[Date Prev][Date Next][Thread Prev][Thread Next][Date Index][Thread Index]
Re: [idn] Do you want ASCII forever?
Dan Oscarsson <Dan.Oscarsson@trab.se> wrote:
> I would like to know if most of you want to
> have ASCII forever, or if you want to move to UCS as the
> character encoding to be used for interoperability?
>
> I have since the beginning of the IDN working group wanted UCS
> to the only character encoding to be used between systems.
> But from the discussions on the list I have felt there is a big
> group not wanting to leave ASCII.
Speaking as a relative outsider to the IDN working group and its
charter, I see this as a loaded question that completely misrepresents
the whole debate between ACE and UTF-8.
Neither ACE nor UTF-8 "is" the UCS to the exclusion of the other. UTF-8
is an official Character Encoding Form for the UCS (Unicode), while the
ACE concept in general and Punycode in particular were designed
specifically for the IDN project. But that has nothing to do with ACE
proponents "not wanting to leave ASCII." Anyone who is involved in IDN
is, almost by definition, involved because he or she wants to see a way
to use non-ASCII characters in the DNS.
Both ACE and UTF-8 are designed to represent all the characters of the
UCS, while at the same time maintaining compatibility with some legacy
character set. In the case of UTF-8, the set with which compatibility
is maintained is the entire 7-bit ASCII code space; in the case of ACE,
it is the subset of ASCII used in the existing DNS.

### Task requirements
1 – Transcribe the passage of the IDN mailing-list post that opens with the words containing "[Date Prev][Date Next][Thread" and closes with "ACE and UTF-8.".
2 – According to the IDN mailing-list post, which part of ASCII does ACE keep compatibility with?
3 – Take the IDN mailing-list post further, picking up after its final sentence.

### Records provided
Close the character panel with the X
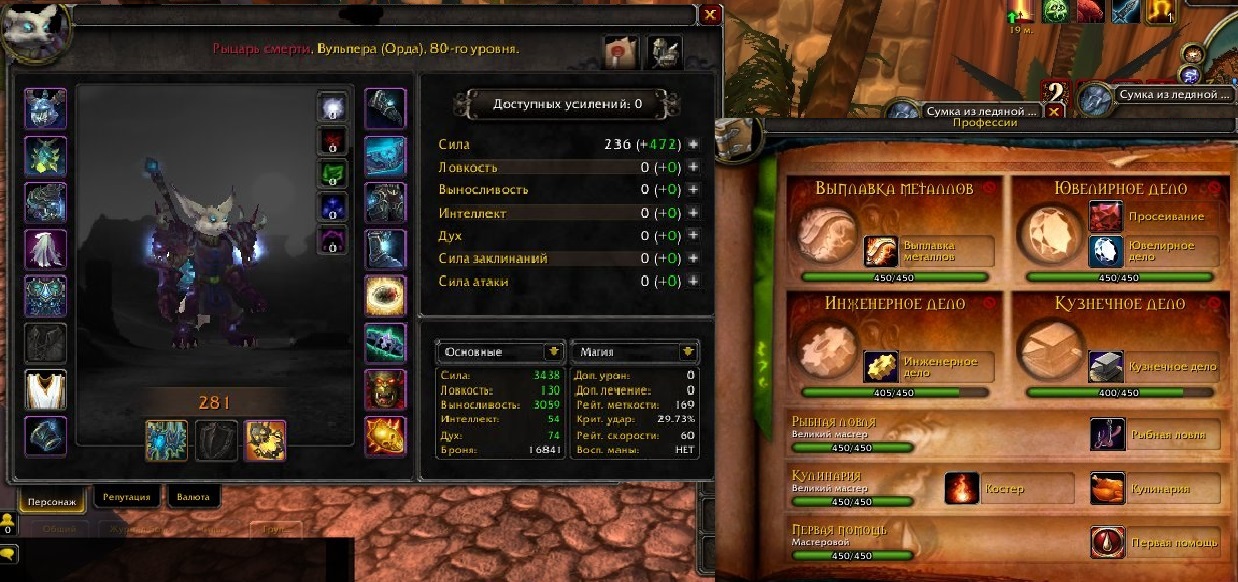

--

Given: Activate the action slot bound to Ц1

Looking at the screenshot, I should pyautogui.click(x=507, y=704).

### Results for each task
1 –
[Date Prev][Date Next][Thread Prev][Thread Next][Date Index][Thread Index]
Re: [idn] Do you want ASCII forever?
Dan Oscarsson <Dan.Oscarsson@trab.se> wrote:
> I would like to know if most of you want to
> have ASCII forever, or if you want to move to UCS as the
> character encoding to be used for interoperability?
>
> I have since the beginning of the IDN working group wanted UCS
> to the only character encoding to be used between systems.
> But from the discussions on the list I have felt there is a big
> group not wanting to leave ASCII.
Speaking as a relative outsider to the IDN working group and its
charter, I see this as a loaded question that completely misrepresents
the whole debate between ACE and UTF-8.

2 – The subset of ASCII used in the existing DNS.

3 –
Remember that the entire purpose for inventing UTF-8 in the first place,
ten years ago, was to allow Unicode to be used in Unix and other
ASCII-based operating systems, given their assumptions and
estrictions -- not a very different situation from inventing ACE to
allow Unicode to be used in the DNS, given *its* assumptions and
restrictions.
Remember, too, that IDNA requires more than just ACE (or UTF-8). It
also requires nameprep, which is several times more complex than ACE
and, in any event, refutes the argument that existing UTF-8-aware
browsers and e-mail clients could handle a UTF-8-based IDNA with no
change.
> IDNA will result in increased complexity. I have written software
> handing the decoding of MIME and URLs. I very much dislike the
> mess where every small part of a text line have to first be parsed
> into parts, the each part have to be decoded using different
> methods. ACE, %-encoding, quoted-printable,...
Of course IDNA will result in increased complexity. Did anyone honestly
believe it would be possible to add support for an almost limitless
repertoire of characters without some added complexity?
> The world would have been so much simpler if everybody
> had used UCS. Why not at least make that the goal and try
> to get rid of the "encode on top of ASCII"?
I agree that life would be easier if the rest of the world had
cooperated in advance. But they didn't (and they still aren't now, at
least not completely), and IDN is intended to work in the world that
actually exists, not the one we wish we lived in.
> Looking at some of the more important areas: DNS, SMTP, HTTP
> and HTML they could be fixed fairely easy.
>
> - SMTP could add a negotiate in startup switching default
> character mode to UCS NFC in UTF-8 (requiring
> all headers to be UTF-8 and all default for all text).
>
> - HTTP version 1.2 could require all URLs and headers to
> be UCS NFC in UTF-8.
>
> - HTML 4.02 could require all URLs to use the same character
> set as the rest of the document or use %-encoded UTF-8.
>
> - DNS can use something built on UDNS, though due to having
> IDNA it will need an overhead as it will have to query
> the server if it can handle UCS (would not have been needed
> if we had started with UDNS).
Look at all the changes you are proposing. Then look at all the
difficulty e-mail clients and Web browsers are having just keeping up
with the standards that already exist.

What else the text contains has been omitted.